First, let's calculate the number of moles for each reactant:
- Moles of CuO = mass of CuO / molar mass of CuO
= 90.0g / 79.55 g/mol
≈ 1.13 mol
- Moles of NH3 = mass of NH3 / molar mass of NH3
= 18.0g / 17.03 g/mol
≈ 1.06 mol
Since the stoichiometric ratio of CuO to N2 is 3:1, it means that 1.13 moles of CuO will produce (1.13/3) ≈ 0.38 moles of N2. Whereas, the stoichiometric ratio of NH3 to N2 is 2:1, so 1.06 moles of NH3 will produce (1.06/2) ≈ 0.53 moles of N2.
Comparing these values, we find that the limiting reactant is CuO because it produces a smaller amount of moles of N2 compared to NH3.
(c) To determine the excess reactant, we calculated the amount of N2 produced from each reactant. Since CuO is the limiting reactant, it will be fully consumed, and the remaining reactant, NH3, will be in excess.

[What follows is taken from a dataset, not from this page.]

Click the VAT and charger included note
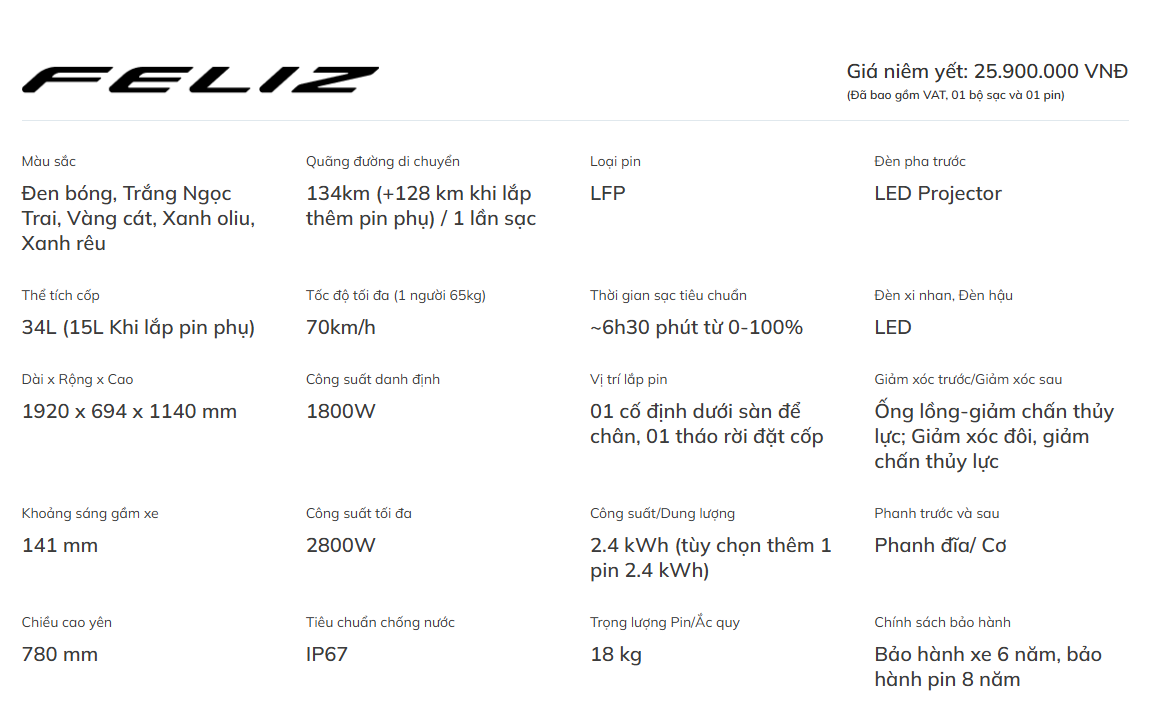The image size is (1162, 709). 955,95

(d) To calculate the mass of N2 obtained, we need to use the stoichiometry of the reaction. From the balanced equation, we know that 3 moles of CuO produce 1 mole of N2. Therefore, the number of moles of N2 can be calculated as follows:
Moles of N2 = (moles of CuO) / 3
= 1.13 mol / 3
≈ 0.38 mol
Mass of N2 = (moles of N2) × (molar mass of N2)
= 0.38 mol × 28.01 g/mol
≈ 10.64 g
Thus, the mass of nitrogen gas obtained is approximately 10.64 g.
(e) To calculate the percentage yield, we need to compare the actual yield to the theoretical yield. The theoretical yield is the amount of product that should be obtained based on the stoichiometry of the balanced equation.
In this case, the actual yield is given as 10.0 g. The theoretical yield can be calculated using the stoichiometry of the balanced equation. We know that 3 moles of CuO produce 1 mole of N2, which corresponds to a reaction yield of 28.01 g.
Theoretical yield of N2 = (moles of CuO) / 3 × (molar mass of N2)
= 1.13 mol / 3 × 28.01 g/mol
≈ 9.37 g
Percentage yield = (actual yield / theoretical yield) × 100
= (10.0 g / 9.37 g) × 100
≈ 106.8%
Therefore, the percentage yield is approximately 106.8%.